Clinical examination is completed by observation of stance and gait. Observation of standing posture in the sagittal plane focuses on whether a plantigrade position of both feet can be maintained with the knees, hips, and trunk in a neutral position. If not, this might be indicative of structural equinus deformity of the forefoot (pes cavus) and/or the ankle (pes equinus). Observation of standing posture in the frontal plane should focus on the degree of varus deformity at the hindfoot and the impact thereof on stance width and varus load on more proximal joints, in particular the knees. To properly observe the gait pattern, the patient needs to walk along a trajectory of approximately 10 m with and without footwear and/or orthosis (10, 15). Ideally, a video system is available to evaluate the gait pattern offline and in slow motion to be able to focus on key characteristics, such as foot strike during initial contact, ankle rockers, knee stability during midstance, foot clearance in swing phase, step length and symmetry. Especially when surgical treatment options are considered, the gait pattern should be assessed more profoundly using 3-D instrumented gait analysis, including foot pressure measurements and surface electromyography, to quantify ankle and knee kinematics (e.g. ankle-foot roll off), kinetics (e.g. dynamics of ground reaction forces and foot pressure distribution), and compensatory (prolonged) muscle activation (e.g. of the knee extensors).

Clincal management of gait impairments

After proper assessment of the impairments that impact on the individual gait deviations, clinical management should focus on treating, or compensating for, these impairments. To this end, a hierarchical approach to the management of gait deviations in people with CMT is proposed, starting with the treatment of ankle-foot deformities, followed by provision of support to weakened muscles, and ending by addressing compensation strategies for somatosensory impairments (see Fig. 2). Adequate treatment of ankle-foot deformities is considered key, given their profound influence on postural and gait control in addition to their effect on pain and dependence on adapted footwear. As shown in Table I, scientific evidence for both surgical and conservative interventions is sparse due to the lack of controlled studies. Nevertheless, clinical experience with both surgical and conservative treatment options is extensive and generally positive, if performed by a dedicated and experienced multidisciplinary team.

Click to show fullsize

Fig. 2. Stepwise treatment algorithm for gait impairments in people with Charcot-Marie-Tooth disease.

Ankle-foot deformities

When varus deformity of the hindfoot during loading is primarily caused by a rigid deepened first ray or midfoot (pes cavus), in the presence of a flexible hindfoot, both conservative and surgical treatment options are possible.
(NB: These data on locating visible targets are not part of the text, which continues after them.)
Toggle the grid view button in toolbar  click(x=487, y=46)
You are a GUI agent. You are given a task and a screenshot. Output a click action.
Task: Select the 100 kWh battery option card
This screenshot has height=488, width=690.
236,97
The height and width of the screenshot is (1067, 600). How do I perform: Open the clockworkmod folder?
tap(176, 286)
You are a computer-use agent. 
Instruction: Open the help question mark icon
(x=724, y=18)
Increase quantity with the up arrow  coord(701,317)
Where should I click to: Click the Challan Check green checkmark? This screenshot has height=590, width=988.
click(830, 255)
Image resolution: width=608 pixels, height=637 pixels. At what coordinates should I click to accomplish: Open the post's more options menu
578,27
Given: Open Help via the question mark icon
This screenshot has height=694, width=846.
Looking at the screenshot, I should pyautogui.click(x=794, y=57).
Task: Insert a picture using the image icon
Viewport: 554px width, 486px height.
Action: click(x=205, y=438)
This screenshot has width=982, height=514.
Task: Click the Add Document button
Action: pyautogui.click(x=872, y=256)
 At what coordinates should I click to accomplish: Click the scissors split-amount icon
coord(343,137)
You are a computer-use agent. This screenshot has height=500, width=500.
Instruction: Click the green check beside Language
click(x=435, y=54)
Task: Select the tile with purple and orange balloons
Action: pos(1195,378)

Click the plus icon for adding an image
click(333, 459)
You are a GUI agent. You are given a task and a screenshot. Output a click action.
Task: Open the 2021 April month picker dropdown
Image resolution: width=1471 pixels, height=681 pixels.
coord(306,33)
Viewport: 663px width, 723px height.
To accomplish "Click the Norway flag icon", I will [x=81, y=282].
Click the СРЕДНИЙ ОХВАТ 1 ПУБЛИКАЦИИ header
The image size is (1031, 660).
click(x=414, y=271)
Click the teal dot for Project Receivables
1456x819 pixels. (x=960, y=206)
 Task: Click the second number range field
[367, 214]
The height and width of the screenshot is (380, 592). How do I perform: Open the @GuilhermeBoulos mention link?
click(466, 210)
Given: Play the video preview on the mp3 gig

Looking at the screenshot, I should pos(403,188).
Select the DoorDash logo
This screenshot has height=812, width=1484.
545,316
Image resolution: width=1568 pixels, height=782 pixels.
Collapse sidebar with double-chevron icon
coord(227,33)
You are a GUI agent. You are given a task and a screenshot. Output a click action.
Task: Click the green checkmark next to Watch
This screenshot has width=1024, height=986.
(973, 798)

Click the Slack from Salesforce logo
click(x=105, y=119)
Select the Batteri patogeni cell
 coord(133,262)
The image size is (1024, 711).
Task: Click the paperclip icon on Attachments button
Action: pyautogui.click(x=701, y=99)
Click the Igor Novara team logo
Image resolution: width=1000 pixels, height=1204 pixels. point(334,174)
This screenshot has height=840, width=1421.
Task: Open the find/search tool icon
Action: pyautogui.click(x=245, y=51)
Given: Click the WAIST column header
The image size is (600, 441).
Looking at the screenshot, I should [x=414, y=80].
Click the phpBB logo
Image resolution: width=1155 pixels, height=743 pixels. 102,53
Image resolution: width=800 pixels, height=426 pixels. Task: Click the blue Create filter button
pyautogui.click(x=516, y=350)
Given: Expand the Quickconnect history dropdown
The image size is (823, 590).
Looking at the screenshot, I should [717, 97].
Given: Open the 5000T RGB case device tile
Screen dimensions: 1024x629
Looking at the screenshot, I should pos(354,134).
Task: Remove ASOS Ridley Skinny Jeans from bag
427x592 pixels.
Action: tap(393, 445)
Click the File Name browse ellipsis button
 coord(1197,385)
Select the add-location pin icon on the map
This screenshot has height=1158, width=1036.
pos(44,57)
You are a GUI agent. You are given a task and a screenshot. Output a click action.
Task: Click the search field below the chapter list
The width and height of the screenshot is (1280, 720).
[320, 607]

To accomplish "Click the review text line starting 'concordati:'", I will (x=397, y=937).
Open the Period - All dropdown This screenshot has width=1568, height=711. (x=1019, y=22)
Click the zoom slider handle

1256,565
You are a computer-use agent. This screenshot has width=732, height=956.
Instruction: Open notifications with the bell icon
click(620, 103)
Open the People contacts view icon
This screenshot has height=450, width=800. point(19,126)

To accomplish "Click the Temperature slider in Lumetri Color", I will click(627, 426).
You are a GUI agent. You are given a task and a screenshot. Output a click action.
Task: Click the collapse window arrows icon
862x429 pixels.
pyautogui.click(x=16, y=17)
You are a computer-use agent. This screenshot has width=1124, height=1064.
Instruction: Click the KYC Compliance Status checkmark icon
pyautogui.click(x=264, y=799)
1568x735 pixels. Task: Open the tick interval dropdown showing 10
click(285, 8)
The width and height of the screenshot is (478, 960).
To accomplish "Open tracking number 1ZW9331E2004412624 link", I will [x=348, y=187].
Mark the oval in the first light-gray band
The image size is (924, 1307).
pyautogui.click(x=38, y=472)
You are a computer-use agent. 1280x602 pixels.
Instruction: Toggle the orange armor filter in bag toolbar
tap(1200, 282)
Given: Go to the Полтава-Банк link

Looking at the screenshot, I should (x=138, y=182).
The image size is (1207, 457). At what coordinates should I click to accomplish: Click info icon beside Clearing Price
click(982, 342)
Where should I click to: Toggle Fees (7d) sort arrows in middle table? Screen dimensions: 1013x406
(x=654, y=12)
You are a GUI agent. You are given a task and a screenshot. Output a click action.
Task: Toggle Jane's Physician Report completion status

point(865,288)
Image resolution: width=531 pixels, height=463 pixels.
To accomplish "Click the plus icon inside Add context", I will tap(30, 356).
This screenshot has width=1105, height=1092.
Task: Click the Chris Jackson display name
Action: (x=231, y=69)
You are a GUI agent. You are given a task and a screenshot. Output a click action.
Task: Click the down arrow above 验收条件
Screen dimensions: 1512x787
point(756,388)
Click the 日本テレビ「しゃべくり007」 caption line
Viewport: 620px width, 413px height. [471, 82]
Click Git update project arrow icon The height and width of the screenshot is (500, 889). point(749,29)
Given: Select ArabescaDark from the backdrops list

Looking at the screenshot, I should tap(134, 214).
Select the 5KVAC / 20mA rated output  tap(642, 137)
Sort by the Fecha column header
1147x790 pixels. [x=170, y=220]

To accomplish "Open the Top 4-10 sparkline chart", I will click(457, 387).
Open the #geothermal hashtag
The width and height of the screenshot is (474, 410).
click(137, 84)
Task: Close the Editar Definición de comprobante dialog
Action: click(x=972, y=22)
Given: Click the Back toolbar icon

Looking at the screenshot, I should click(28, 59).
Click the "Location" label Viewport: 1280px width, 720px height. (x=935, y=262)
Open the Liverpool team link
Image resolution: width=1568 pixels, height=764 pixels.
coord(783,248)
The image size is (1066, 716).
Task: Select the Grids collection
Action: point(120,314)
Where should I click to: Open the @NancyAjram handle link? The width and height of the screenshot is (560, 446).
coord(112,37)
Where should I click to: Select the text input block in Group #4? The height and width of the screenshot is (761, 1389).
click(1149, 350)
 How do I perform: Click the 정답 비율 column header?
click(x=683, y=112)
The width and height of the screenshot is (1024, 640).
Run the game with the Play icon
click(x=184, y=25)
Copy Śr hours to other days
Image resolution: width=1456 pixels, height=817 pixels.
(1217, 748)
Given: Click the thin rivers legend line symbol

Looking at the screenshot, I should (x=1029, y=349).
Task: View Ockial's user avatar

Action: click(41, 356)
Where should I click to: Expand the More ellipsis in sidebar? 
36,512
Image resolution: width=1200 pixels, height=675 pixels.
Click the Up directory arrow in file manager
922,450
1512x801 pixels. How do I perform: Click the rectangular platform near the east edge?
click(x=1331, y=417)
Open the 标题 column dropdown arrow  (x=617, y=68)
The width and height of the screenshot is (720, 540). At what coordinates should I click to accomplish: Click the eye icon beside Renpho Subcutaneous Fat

The best treatment option for an individual patient should be selected based on the principles of shared decision-making, taking personal goals and relevant activities into account. For example, surgical interventions are preferable when a patient aims to improve barefoot walking or wants to wear regular footwear, whereas conservative treatment options usually suffice as long as a patient is satisfied with orthopaedic footwear. The provision of (“low”) orthopaedic footwear should aim to bring the hindfoot into a neutral position, primarily by providing space to accommodate for the rigid deep ened first metatarsal (16). In addition, a stiffened heel fitting may be needed to maintain the hindfoot in the neutral position. Surgical interventions have a similar aim of restoring the alignment of the forefoot in order to allow the hindfoot to keep a neutral position when the foot is loaded (17). Surgical treatment primarily involves upheaving of the first ray by a dorsiflexion osteotomy of the first metatarsal. In the presence of a prominent midfoot cavus deformity, this can be combined with a midtarsal dorsiflexion osteotomy (18). A lateral displace ment osteotomy of the calcaneus can be added when dorsiflexion osteotomy is insufficient to fully correct the varus tilt of the hindoot during loading.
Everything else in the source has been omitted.